1) emerge unmerge mplayer

2) usunąłem /etc/mplayer.conf i ~/.mplayer

3) USE="-gtk2" LINGUAS="pl" ACCEPT_KEYWORDS="~x86" emerge mplayer

i po odpaleniu mplayer z konsoli są polskie litery, poza tym napisy są ładnie pod filmem, tylko że rozdzielczość jest słaba (przez co napisy wyglądają nienajlepiej) i odświeżanie też niskie... aha - wszystko działa od razu po emergowaniu, bez żadnych zmian w configach itp.

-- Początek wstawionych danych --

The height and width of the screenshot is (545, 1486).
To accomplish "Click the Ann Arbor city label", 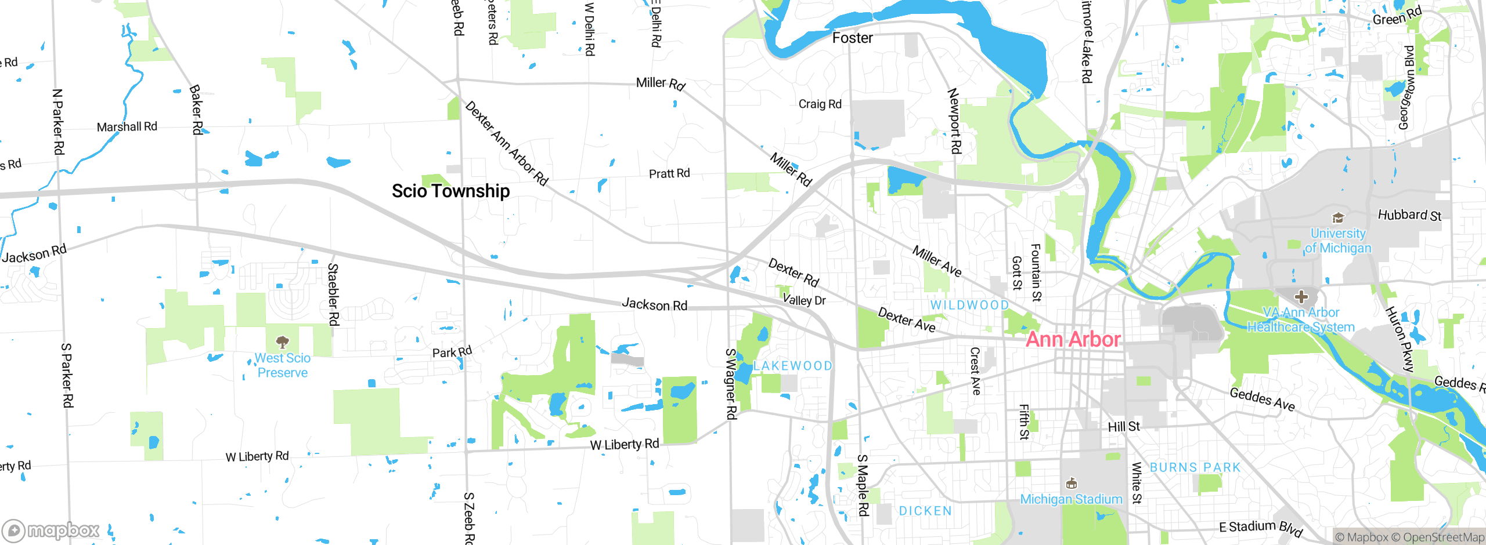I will click(x=1073, y=339).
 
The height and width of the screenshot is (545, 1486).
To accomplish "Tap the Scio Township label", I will click(x=450, y=191).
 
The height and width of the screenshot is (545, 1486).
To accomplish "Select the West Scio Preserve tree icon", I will click(x=282, y=341).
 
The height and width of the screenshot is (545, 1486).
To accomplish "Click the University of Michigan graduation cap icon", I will click(x=1338, y=218).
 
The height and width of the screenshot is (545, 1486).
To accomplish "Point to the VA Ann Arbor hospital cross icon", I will click(x=1301, y=297).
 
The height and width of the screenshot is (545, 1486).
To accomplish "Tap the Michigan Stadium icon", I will click(x=1072, y=484).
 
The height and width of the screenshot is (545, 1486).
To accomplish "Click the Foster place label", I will click(x=852, y=38).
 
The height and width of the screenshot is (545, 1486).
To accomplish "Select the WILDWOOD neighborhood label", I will click(x=969, y=305).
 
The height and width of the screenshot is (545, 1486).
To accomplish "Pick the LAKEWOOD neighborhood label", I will click(x=793, y=366).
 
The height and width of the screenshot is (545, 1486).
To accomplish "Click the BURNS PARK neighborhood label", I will click(x=1195, y=467).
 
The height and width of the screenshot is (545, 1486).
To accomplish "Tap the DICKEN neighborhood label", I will click(x=925, y=511).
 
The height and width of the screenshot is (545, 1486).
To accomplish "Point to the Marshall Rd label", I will click(x=127, y=126).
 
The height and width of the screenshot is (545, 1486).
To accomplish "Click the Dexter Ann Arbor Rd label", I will click(x=506, y=143).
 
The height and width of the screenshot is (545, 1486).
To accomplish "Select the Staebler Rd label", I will click(x=333, y=295).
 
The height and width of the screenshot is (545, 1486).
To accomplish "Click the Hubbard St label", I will click(x=1409, y=215).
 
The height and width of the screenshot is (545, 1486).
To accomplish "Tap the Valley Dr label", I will click(x=804, y=300).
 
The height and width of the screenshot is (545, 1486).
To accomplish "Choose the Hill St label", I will click(x=1124, y=427).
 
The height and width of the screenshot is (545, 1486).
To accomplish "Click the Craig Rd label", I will click(x=820, y=104).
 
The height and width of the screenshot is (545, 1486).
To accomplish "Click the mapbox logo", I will click(x=51, y=530).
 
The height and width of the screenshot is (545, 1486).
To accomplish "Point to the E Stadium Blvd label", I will click(x=1261, y=528).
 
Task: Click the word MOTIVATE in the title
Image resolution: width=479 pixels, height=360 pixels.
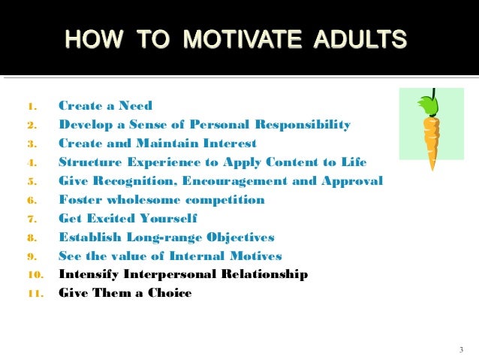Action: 225,38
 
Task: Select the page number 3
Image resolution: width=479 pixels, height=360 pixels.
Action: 460,349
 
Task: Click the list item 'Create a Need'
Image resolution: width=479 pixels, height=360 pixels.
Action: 105,106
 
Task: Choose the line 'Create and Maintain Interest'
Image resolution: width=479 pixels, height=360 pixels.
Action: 157,144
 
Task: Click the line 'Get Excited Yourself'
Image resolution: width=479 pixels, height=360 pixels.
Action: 128,219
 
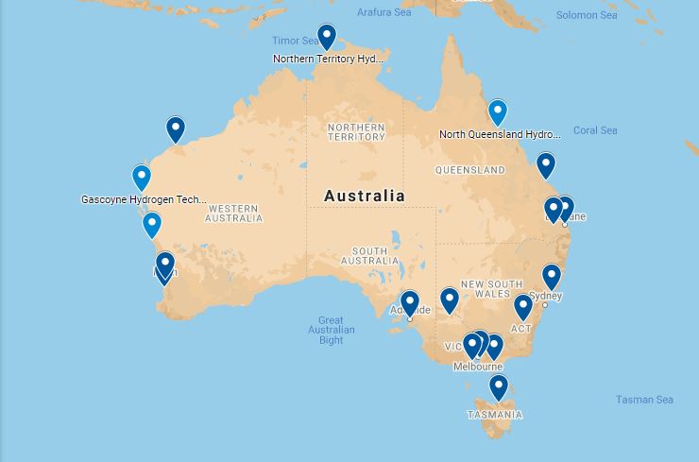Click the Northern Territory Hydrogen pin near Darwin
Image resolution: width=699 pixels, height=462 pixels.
(326, 36)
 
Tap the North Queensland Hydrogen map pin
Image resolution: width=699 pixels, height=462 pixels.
(497, 111)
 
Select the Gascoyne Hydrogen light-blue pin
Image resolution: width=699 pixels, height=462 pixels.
(141, 177)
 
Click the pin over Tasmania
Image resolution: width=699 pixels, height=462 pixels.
(498, 386)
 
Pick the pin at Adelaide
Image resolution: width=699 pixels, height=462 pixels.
(409, 303)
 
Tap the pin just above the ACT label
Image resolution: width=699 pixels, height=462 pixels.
(522, 306)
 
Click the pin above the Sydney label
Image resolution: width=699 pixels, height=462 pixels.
(551, 276)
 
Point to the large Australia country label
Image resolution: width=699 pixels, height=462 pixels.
(365, 197)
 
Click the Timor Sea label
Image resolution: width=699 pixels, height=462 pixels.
(296, 41)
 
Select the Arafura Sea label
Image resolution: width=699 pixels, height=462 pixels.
(384, 12)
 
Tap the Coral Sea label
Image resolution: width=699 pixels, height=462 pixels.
(595, 130)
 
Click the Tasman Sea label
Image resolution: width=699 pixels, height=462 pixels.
(644, 400)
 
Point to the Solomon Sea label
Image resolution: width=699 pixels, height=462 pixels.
(586, 15)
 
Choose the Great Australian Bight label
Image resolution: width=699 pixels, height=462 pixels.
(331, 330)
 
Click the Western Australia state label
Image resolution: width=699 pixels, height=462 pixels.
(234, 214)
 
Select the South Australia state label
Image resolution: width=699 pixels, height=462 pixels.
(369, 255)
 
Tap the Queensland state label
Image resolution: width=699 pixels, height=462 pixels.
(469, 170)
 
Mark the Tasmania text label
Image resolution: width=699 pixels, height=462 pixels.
(494, 415)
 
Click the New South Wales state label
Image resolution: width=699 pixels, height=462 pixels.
(491, 289)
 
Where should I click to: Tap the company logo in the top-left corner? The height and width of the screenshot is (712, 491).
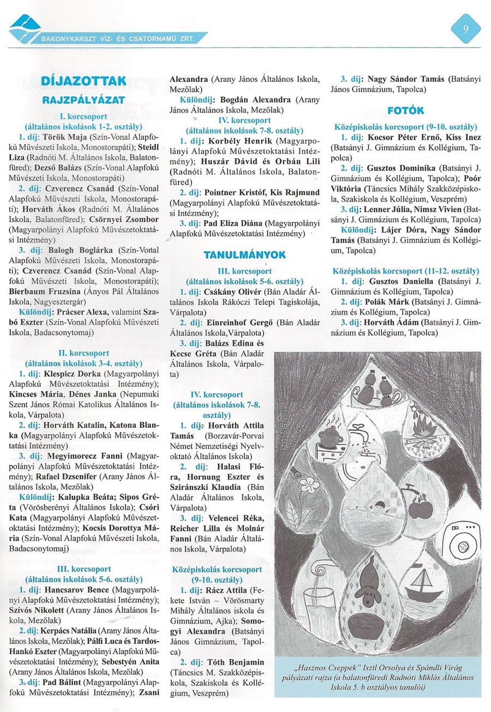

natomiast gmplayer - ciągle to samo, z jednym wyjątkiem - menu jest po "polsku", tzn. bez pl znaczków: http://members.lycos.co.uk/tn2/mp.png ; napisy - "_" zamiast pl literek... próbowałem zmieniać configi, ustawiać cp1250 (iso też próbowałem), ciągle nic...

moja inwencja w tym temacie wyczerpała się  :Sad:   (może chodzi tutaj o jakieś globalne ustawienia systemu?)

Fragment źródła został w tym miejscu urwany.